# START OF DATASET RECORDS

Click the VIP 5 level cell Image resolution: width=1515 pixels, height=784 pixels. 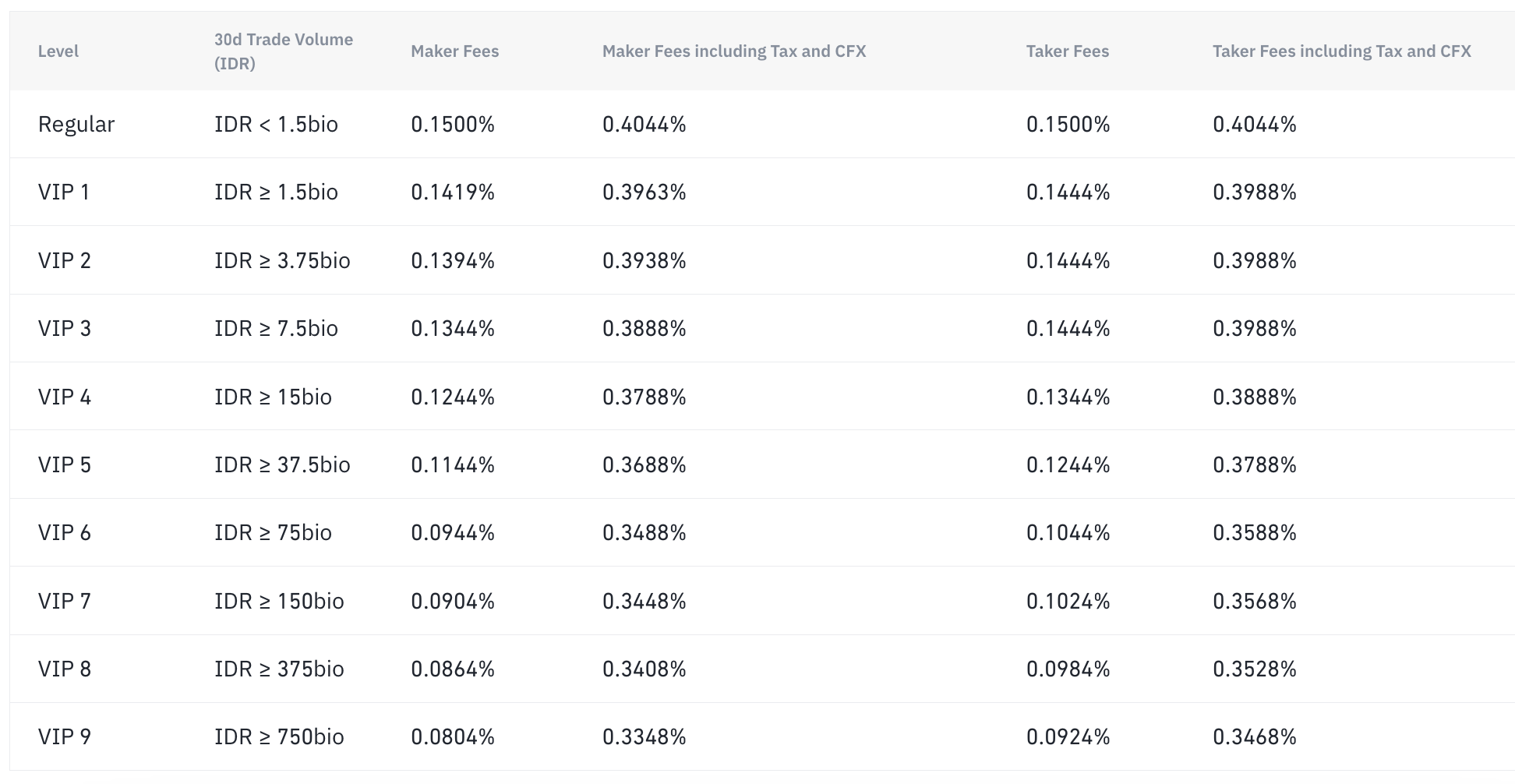tap(65, 465)
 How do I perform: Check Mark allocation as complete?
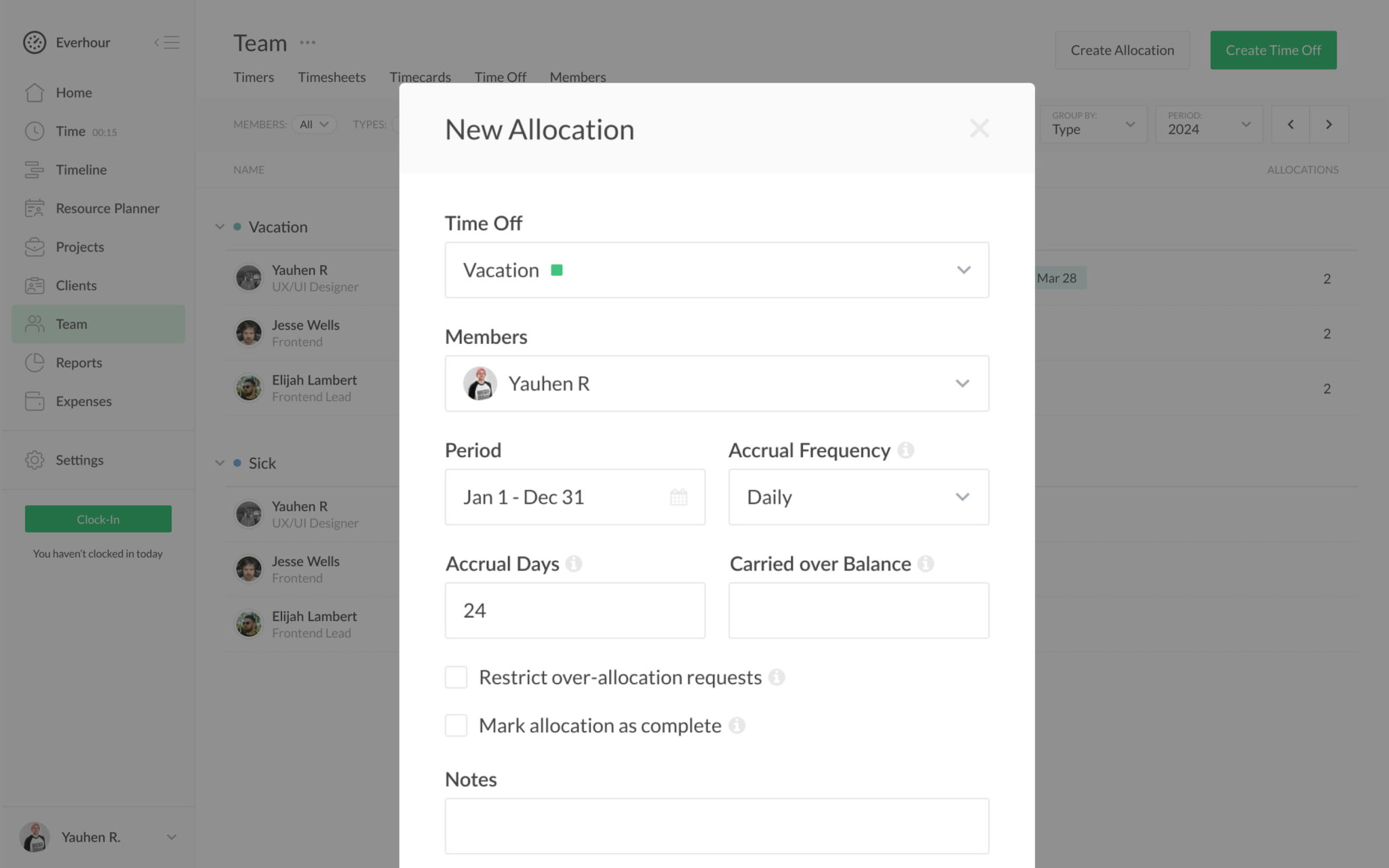click(x=455, y=725)
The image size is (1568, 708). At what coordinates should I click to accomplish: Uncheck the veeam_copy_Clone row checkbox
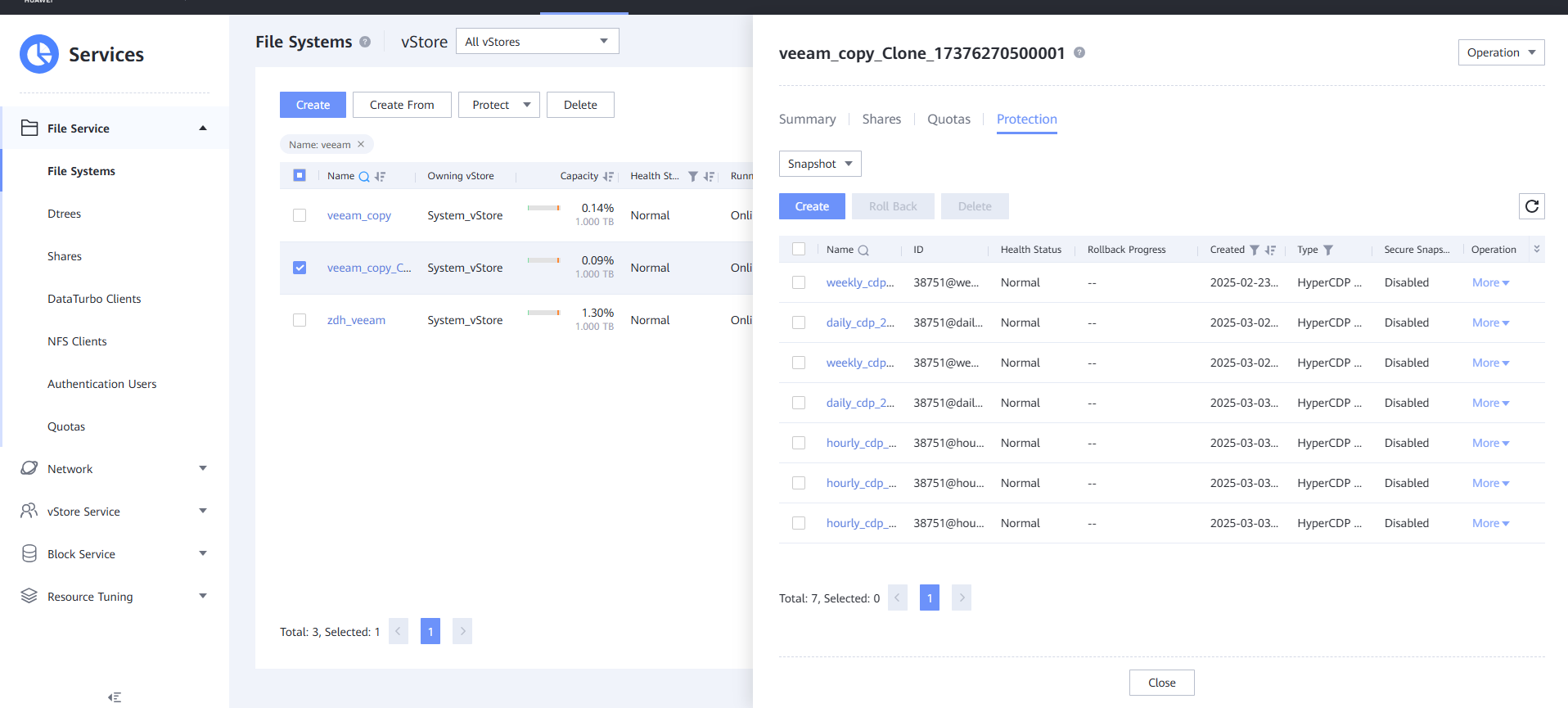tap(300, 268)
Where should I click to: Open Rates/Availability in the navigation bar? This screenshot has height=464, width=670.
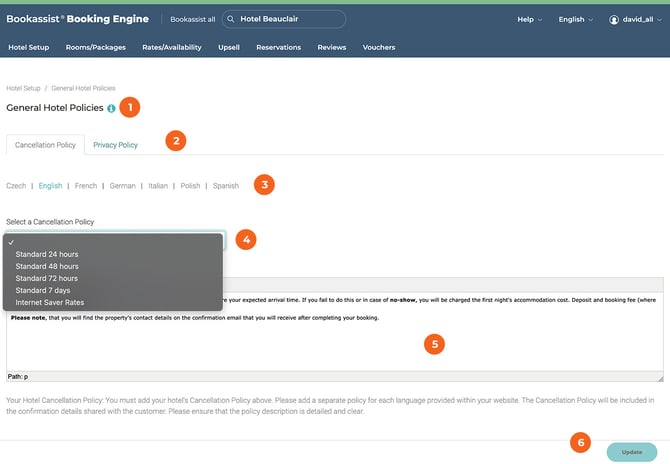[171, 47]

# END OF DATASET RECORDS

_PROBLEM DESCRIPTION:_
Quote the items word for word from the line containing "How do I perform: Check" through the end of the items, leaving the pictures out.

_RESULT OF THE EXERCISE:_
 How do I perform: Check Mark allocation as complete?
click(x=455, y=725)
The image size is (1568, 708). At what coordinates should I click to accomplish: Uncheck the veeam_copy_Clone row checkbox
tap(300, 268)
Where should I click to: Open Rates/Availability in the navigation bar? This screenshot has height=464, width=670.
[171, 47]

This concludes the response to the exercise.